Much has been said about the car company Tesla and its vehicles’ revolutionary autopilot system. Videos on the internet have documented drivers literally asleep behind the wheel as their cars drove themselves. Tesla’s founder, Elon Musk, has even taken his hands off the wheel while driving Teslas during numerous television interviews over the years. But while the Tesla’s autopilot system may show great promise for the future, recent serious and fatal crashes involving Tesla automobiles which had their autopilot systems engaged show that there are real risks to using autopilot. 

Earlier this month, Forbes reported that the NTSB blamed the Tesla autopilot system for a 2018 crash in which a Tesla ran into a fire engine that was parked on a highway in Los Angeles. The report indicated the car’s autopilot system had been engaged for 14 minutes when the crash occurred, and that the car’s driver had not touched the steering wheel during the three minutes leading up to the crash.

“I was having a coffee and a bagel.

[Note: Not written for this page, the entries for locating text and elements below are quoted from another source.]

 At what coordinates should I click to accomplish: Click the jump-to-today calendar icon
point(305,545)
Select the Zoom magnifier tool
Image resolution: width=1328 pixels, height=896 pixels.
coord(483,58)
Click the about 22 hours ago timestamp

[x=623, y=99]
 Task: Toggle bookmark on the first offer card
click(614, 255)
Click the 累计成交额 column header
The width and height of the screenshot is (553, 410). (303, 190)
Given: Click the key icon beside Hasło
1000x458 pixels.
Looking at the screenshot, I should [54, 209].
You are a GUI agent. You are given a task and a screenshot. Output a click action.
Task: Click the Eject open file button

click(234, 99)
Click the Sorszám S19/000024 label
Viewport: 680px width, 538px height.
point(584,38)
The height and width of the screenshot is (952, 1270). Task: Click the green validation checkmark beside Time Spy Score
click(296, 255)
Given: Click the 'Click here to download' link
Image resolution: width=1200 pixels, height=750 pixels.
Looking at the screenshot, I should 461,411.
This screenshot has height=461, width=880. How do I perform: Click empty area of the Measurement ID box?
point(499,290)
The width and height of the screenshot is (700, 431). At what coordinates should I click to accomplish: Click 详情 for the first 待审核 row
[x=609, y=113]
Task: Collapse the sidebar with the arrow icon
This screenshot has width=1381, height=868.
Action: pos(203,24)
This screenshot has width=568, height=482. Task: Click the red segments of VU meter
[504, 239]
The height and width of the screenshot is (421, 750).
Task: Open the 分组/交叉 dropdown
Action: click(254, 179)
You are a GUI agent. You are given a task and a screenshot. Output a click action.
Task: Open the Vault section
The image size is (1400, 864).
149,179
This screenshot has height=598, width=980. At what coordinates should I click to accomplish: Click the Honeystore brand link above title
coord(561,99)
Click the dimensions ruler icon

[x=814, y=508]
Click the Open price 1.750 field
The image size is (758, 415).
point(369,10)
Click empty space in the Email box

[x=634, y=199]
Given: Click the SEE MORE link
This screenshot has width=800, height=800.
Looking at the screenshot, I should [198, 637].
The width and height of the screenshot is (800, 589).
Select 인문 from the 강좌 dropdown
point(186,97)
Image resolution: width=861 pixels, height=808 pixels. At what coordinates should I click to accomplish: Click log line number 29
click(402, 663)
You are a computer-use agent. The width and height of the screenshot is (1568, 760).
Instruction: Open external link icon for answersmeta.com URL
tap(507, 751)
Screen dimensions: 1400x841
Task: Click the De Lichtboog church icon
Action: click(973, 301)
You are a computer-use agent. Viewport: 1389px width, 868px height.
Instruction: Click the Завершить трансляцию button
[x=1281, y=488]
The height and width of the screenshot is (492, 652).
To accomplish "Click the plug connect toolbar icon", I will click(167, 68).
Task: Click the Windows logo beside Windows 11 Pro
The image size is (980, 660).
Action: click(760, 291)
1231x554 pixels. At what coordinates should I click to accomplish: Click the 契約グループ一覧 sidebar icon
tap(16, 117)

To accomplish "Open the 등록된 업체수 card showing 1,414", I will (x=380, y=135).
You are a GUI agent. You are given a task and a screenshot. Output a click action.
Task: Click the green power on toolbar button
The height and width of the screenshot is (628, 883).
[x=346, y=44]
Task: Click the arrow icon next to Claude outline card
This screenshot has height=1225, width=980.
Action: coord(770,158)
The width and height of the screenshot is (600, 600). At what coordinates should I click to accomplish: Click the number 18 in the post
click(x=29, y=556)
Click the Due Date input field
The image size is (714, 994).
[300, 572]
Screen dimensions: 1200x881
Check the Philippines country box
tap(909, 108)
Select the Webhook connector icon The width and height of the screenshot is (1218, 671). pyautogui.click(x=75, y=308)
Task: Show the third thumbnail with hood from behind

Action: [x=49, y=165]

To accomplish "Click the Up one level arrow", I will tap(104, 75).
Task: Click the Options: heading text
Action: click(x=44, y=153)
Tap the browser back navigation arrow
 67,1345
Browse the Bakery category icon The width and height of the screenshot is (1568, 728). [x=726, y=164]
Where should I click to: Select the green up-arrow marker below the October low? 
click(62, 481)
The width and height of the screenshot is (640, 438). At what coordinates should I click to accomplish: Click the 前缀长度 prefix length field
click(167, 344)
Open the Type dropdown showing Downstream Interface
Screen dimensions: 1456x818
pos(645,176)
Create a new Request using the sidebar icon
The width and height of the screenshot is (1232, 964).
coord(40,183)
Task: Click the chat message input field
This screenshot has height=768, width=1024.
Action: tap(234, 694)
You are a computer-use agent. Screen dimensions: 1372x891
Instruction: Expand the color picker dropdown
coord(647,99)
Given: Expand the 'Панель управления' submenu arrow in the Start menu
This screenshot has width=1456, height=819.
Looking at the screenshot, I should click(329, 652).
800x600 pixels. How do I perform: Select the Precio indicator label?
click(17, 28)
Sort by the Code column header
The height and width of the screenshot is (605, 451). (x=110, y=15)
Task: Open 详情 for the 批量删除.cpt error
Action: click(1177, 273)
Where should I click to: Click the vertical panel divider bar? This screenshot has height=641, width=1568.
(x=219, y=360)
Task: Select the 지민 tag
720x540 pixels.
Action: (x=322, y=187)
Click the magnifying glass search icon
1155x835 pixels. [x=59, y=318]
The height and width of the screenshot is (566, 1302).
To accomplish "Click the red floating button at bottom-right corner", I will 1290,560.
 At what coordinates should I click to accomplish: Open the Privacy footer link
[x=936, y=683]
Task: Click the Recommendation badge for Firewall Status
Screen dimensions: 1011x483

And all I remember, that truck, and then I just saw the boom in my face and that was it,” the car’s driver told the NTSB. 

Though no one was injured in that crash, others have not been so fortunate. The family of Walter Wong, a Tesla Model X owner, sued Tesla earlier this year after Wong was killed in a crash last year. Wong’s Tesla was had its autopilot system engaged at the time of the crash.